**Dataset**
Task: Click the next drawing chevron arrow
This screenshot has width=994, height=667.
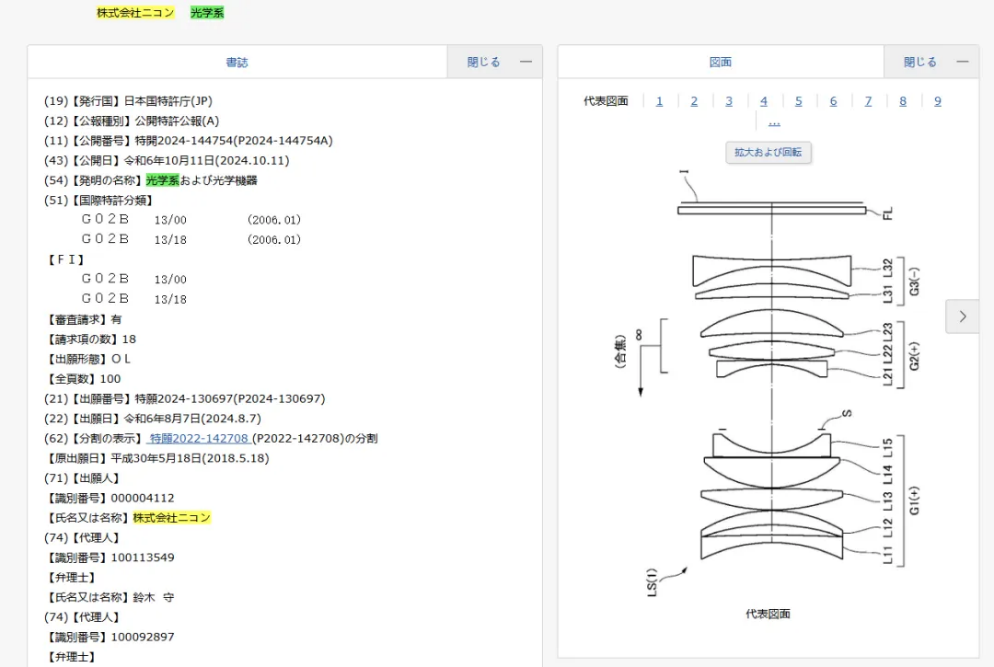Action: point(962,316)
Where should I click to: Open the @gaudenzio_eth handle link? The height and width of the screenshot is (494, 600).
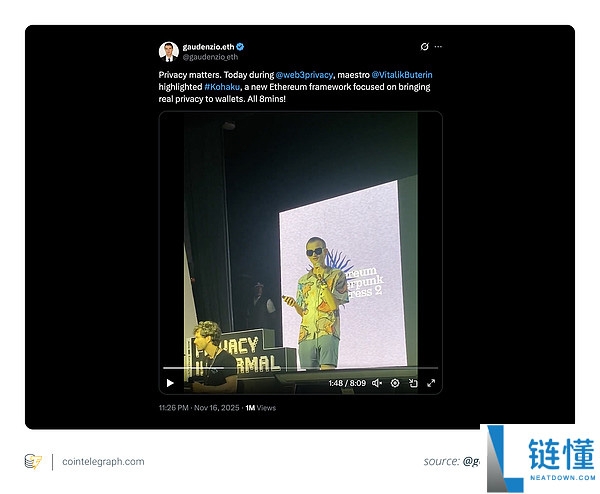(210, 57)
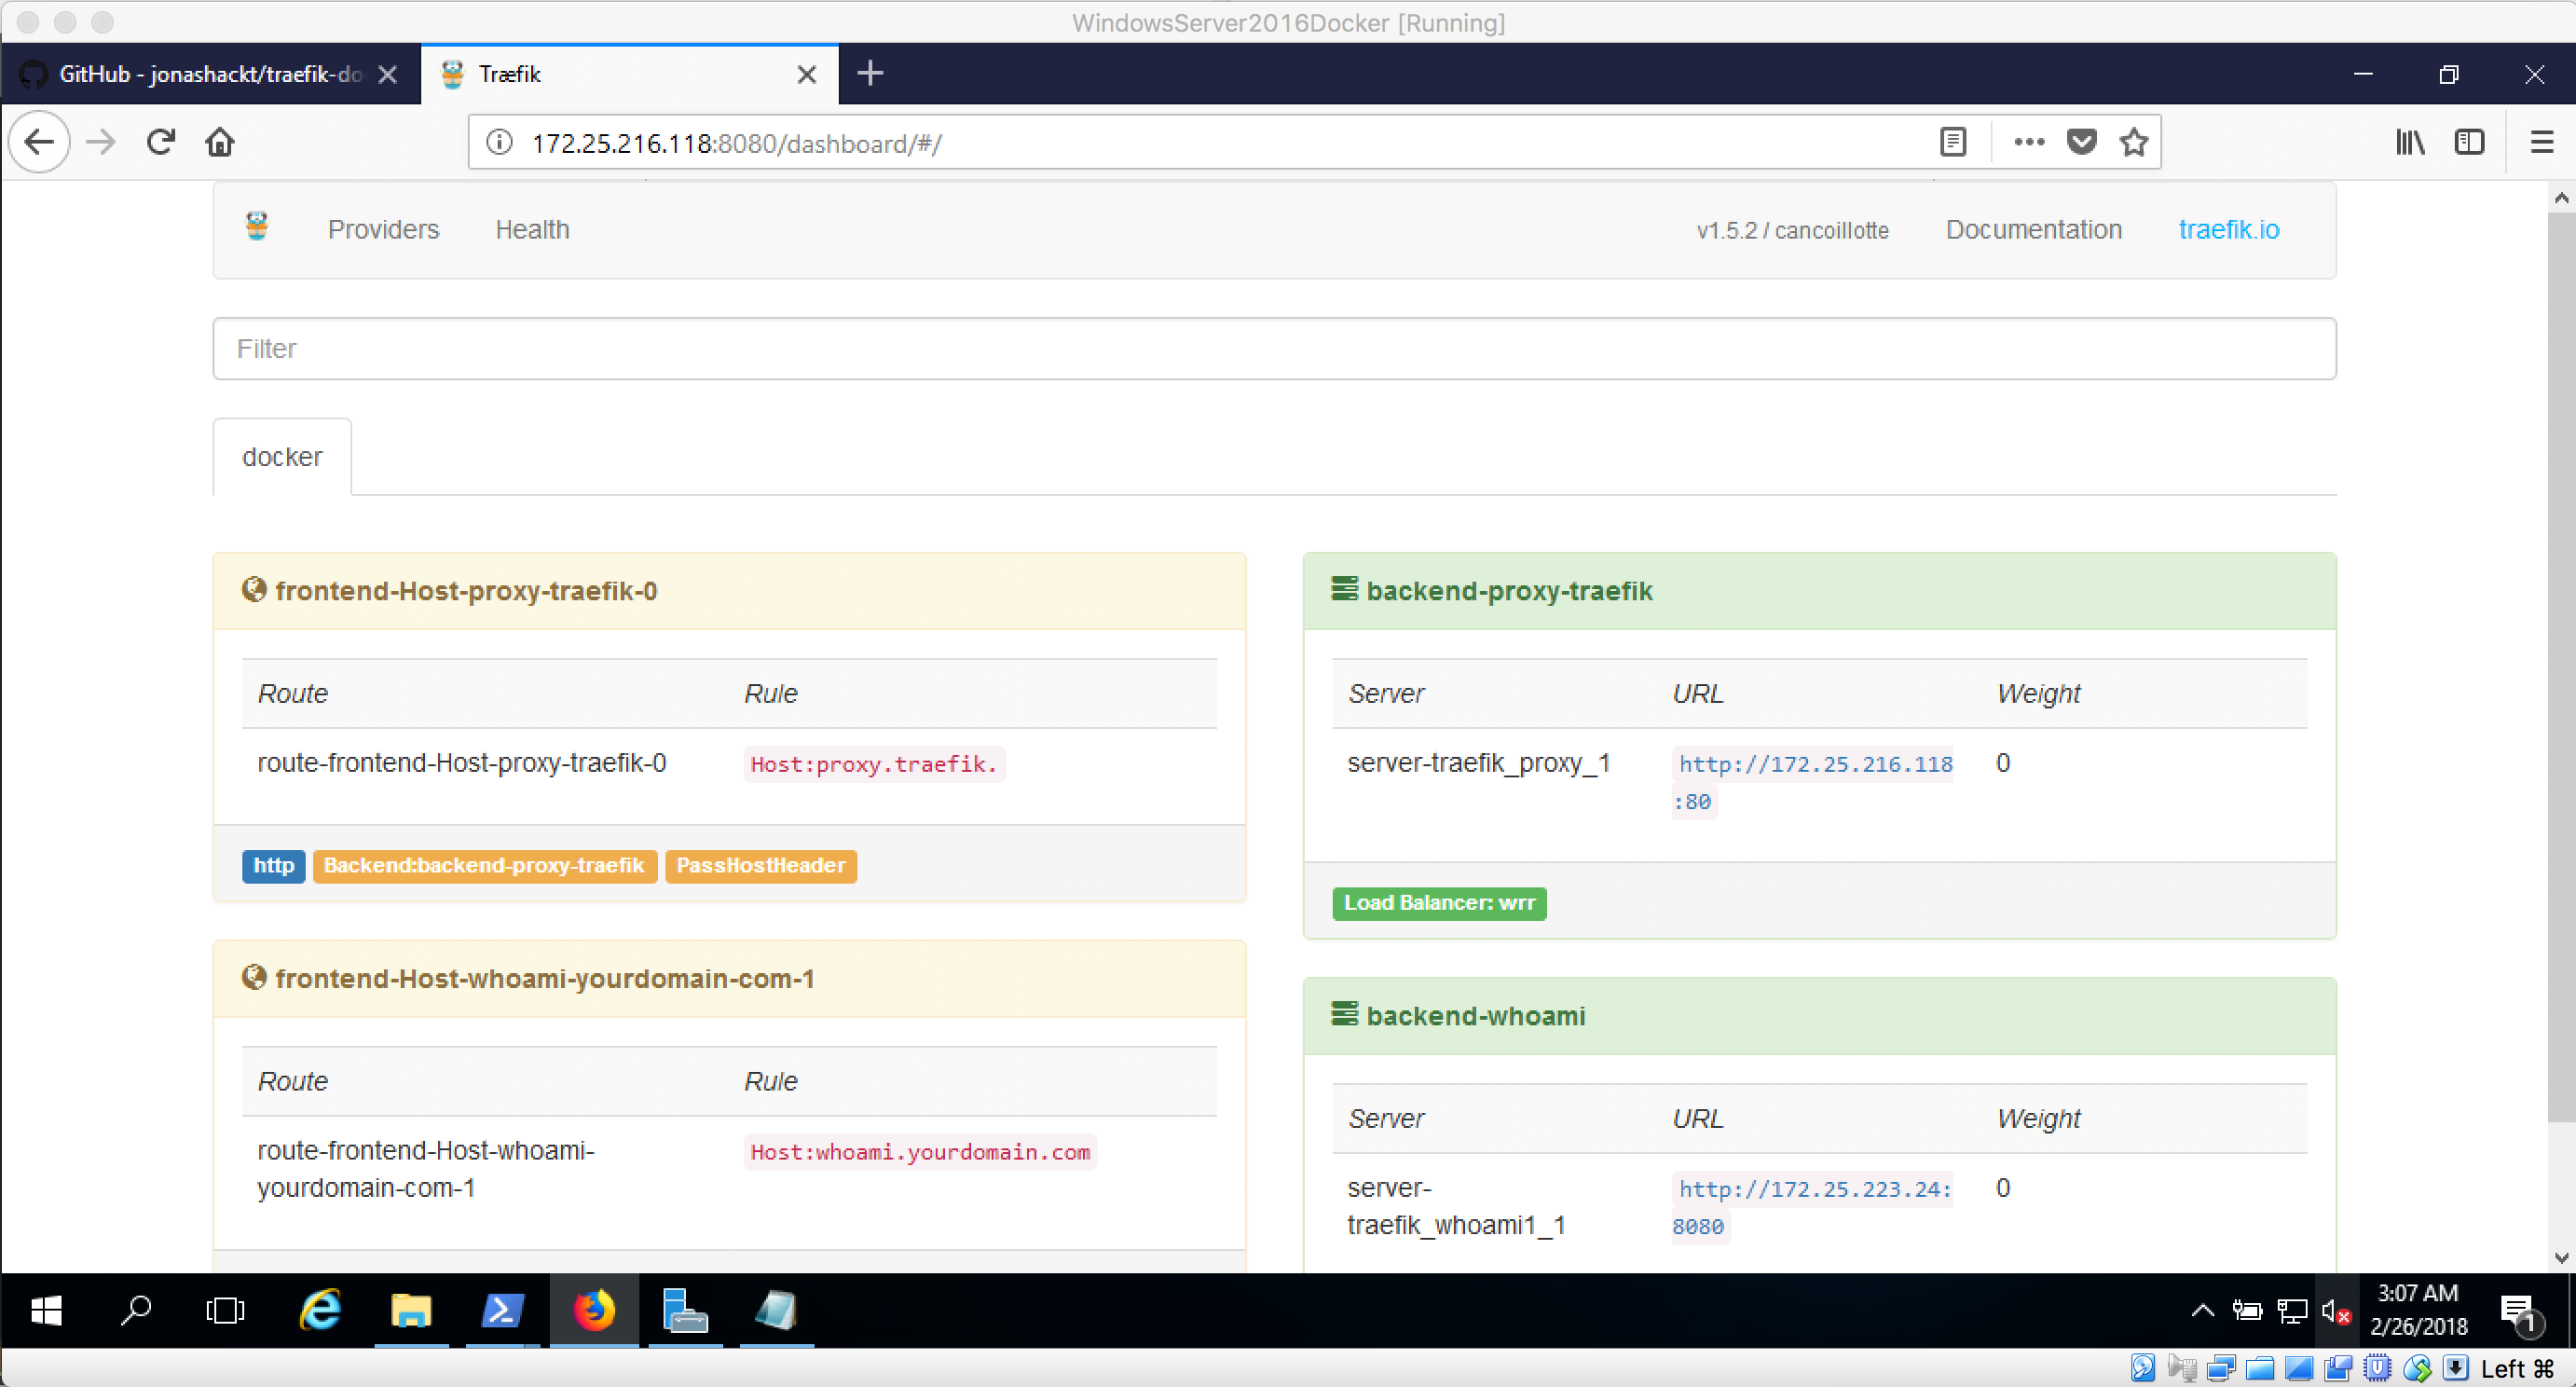2576x1387 pixels.
Task: Switch to the GitHub traefik-docker tab
Action: [x=200, y=74]
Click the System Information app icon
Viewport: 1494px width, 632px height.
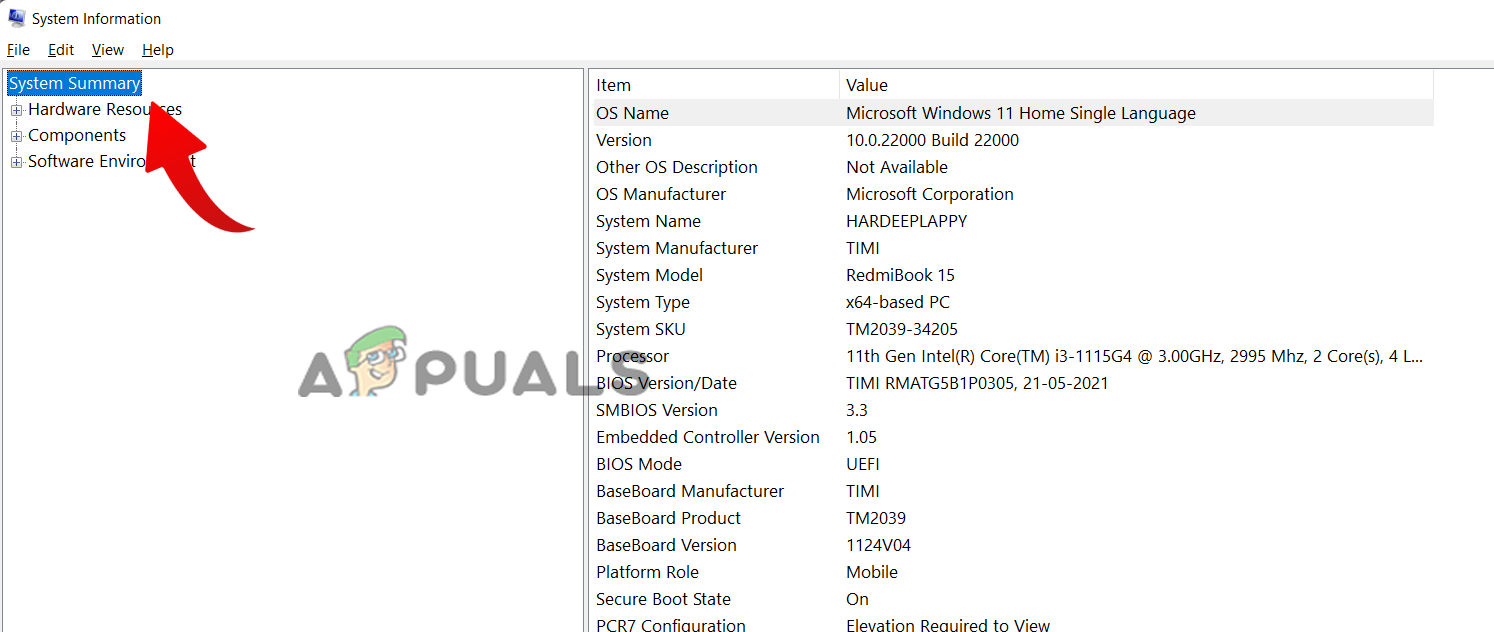pyautogui.click(x=16, y=18)
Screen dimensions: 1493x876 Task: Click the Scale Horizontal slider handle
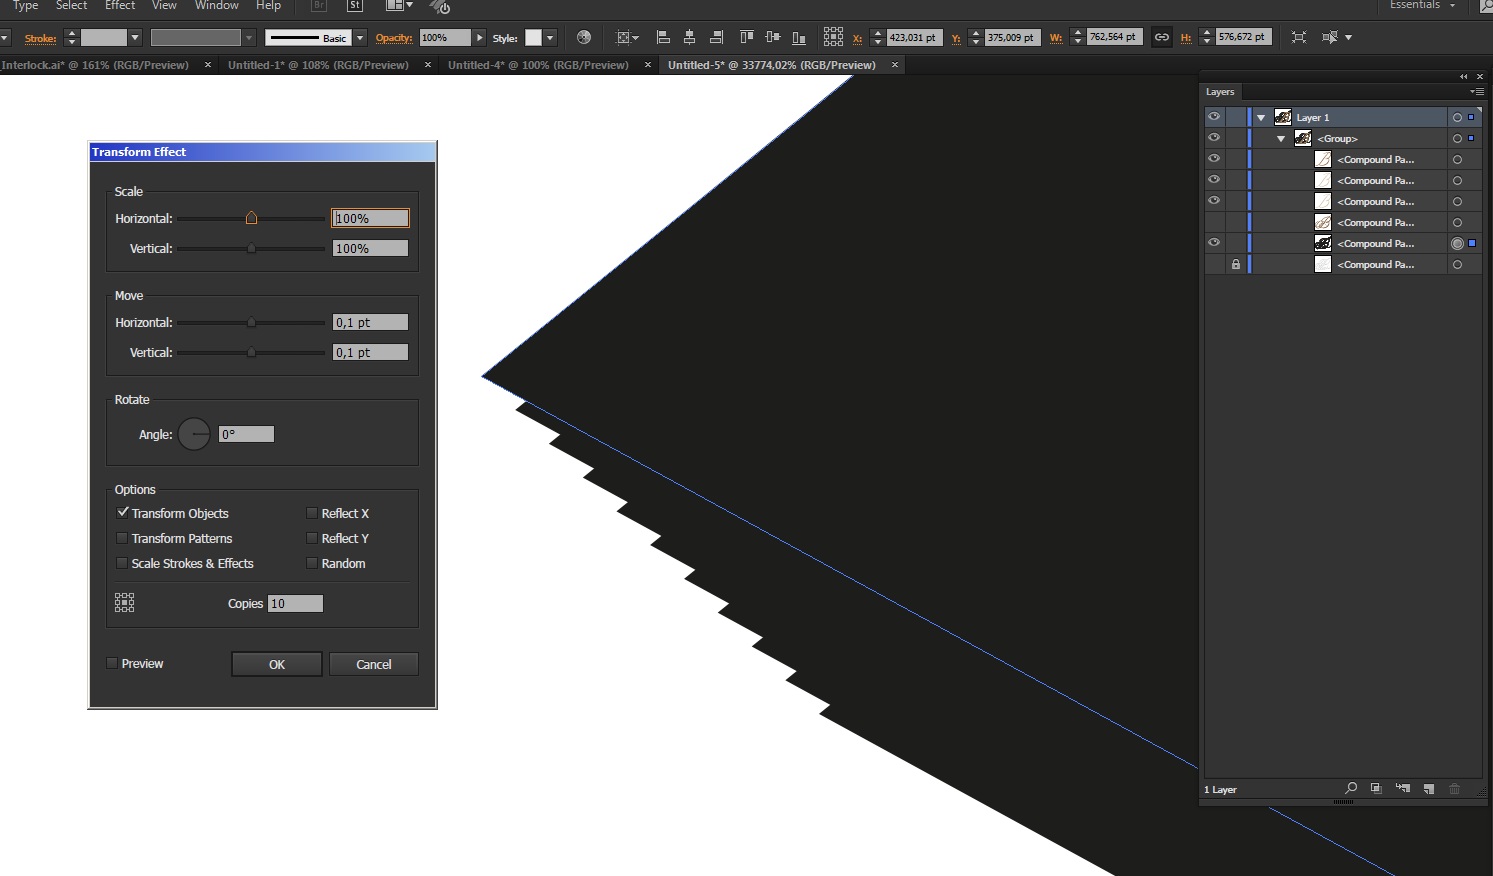point(251,218)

**Given problem**
Can you repeat all the rows above word for word, leaving out the pictures?

**In response**
Task: Click the next drawing chevron arrow
This screenshot has width=994, height=667.
Action: point(962,316)
Where should I click to: Open the @gaudenzio_eth handle link? The height and width of the screenshot is (494, 600).
(210, 57)
2576x1387 pixels.
Task: Switch to the GitHub traefik-docker tab
Action: [x=200, y=74]
Click the System Information app icon
Viewport: 1494px width, 632px height.
pyautogui.click(x=16, y=18)
Screen dimensions: 1493x876 Task: Click the Scale Horizontal slider handle
point(251,218)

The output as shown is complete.